▶ _Supplied information_:
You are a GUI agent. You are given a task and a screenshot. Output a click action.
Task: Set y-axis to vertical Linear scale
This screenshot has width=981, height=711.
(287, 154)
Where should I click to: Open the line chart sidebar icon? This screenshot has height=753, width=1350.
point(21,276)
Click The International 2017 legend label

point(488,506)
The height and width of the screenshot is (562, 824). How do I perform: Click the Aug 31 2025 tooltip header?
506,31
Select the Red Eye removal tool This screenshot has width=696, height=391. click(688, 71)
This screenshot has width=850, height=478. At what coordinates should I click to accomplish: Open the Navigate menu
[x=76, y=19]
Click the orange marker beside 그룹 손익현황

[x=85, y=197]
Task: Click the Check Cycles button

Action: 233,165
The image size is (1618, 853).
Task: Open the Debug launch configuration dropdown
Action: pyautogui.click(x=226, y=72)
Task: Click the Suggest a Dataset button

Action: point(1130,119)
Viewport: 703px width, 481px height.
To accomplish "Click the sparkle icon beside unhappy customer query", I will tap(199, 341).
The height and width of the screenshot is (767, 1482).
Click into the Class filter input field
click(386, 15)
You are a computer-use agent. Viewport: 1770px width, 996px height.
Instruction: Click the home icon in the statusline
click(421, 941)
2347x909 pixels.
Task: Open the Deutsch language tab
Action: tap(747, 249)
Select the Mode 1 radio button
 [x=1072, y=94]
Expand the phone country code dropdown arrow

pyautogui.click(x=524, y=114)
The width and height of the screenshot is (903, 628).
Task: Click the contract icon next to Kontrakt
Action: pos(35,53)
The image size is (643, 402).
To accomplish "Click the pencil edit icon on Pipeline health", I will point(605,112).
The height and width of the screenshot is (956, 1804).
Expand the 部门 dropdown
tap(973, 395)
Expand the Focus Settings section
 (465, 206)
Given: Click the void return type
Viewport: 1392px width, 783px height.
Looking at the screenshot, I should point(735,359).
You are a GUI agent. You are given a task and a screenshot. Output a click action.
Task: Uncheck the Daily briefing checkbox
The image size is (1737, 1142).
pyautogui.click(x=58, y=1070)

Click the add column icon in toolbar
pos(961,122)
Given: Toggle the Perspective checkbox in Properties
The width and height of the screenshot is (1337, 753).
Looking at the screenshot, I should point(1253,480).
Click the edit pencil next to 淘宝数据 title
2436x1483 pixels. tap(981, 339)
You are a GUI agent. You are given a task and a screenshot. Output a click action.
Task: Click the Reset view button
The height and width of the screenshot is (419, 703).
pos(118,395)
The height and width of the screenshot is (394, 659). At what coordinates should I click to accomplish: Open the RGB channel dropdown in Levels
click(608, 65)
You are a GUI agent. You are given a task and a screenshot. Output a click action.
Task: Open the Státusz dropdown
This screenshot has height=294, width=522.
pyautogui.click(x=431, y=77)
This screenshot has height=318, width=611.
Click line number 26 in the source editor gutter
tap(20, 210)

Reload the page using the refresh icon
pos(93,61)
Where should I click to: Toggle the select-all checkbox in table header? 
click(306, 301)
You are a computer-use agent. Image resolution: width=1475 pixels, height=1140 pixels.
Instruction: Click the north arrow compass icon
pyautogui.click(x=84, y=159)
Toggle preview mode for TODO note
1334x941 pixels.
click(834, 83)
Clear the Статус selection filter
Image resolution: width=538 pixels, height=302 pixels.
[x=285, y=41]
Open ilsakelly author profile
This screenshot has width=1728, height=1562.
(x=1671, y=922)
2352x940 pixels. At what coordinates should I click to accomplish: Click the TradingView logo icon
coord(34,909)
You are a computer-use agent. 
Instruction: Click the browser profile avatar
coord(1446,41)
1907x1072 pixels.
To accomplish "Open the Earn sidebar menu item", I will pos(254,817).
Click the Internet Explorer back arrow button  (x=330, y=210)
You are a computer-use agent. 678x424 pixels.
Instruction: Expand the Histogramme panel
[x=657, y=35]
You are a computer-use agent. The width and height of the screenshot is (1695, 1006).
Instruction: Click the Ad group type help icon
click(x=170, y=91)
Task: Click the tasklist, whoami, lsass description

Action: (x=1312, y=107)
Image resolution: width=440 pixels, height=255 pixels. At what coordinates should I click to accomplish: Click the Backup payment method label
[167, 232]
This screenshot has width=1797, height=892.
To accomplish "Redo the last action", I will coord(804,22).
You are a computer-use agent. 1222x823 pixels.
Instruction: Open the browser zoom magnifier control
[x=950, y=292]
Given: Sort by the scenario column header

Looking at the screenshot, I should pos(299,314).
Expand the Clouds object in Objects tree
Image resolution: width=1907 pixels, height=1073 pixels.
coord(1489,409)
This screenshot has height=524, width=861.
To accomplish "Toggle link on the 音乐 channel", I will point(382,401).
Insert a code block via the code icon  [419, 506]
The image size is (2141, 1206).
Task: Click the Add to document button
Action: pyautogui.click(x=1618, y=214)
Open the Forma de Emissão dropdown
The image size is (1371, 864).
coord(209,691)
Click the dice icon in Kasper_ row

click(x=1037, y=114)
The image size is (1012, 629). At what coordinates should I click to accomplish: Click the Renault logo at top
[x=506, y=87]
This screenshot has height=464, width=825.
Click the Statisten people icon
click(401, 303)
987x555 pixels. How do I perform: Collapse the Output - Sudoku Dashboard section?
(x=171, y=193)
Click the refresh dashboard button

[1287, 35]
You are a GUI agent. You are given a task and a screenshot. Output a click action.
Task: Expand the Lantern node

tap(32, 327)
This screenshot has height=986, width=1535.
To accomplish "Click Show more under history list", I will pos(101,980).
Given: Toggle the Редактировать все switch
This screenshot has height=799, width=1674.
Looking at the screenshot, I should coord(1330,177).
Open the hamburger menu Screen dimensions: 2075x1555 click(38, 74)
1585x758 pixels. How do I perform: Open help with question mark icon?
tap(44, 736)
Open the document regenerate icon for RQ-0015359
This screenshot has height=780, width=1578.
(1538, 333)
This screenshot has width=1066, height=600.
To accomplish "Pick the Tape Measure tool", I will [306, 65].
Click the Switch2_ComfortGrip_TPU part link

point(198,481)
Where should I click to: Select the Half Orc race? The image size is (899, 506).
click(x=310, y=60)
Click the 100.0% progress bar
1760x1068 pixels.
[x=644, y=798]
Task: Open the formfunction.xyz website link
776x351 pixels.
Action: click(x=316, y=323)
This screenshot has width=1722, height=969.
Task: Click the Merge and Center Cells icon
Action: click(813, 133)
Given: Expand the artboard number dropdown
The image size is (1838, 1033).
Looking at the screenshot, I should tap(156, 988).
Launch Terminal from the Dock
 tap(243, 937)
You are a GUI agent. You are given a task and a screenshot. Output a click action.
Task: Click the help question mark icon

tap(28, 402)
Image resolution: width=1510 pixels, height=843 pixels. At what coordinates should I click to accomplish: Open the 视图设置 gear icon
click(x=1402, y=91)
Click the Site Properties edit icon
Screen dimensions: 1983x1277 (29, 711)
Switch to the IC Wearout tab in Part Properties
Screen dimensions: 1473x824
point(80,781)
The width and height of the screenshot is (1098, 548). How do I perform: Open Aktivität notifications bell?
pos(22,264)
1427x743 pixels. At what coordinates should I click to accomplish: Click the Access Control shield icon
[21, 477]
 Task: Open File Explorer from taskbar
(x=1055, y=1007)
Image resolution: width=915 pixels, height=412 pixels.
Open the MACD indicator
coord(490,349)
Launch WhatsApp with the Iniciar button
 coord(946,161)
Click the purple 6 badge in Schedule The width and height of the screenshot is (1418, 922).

▶ _What needs to be done_: An exact copy is needed of the closing lines of the entries above, counting from the one that contains "Open the MACD indicator" and including it and the last.

▶ _Answer area_:
Open the MACD indicator
coord(490,349)
Launch WhatsApp with the Iniciar button
 coord(946,161)
Click the purple 6 badge in Schedule The width and height of the screenshot is (1418, 922).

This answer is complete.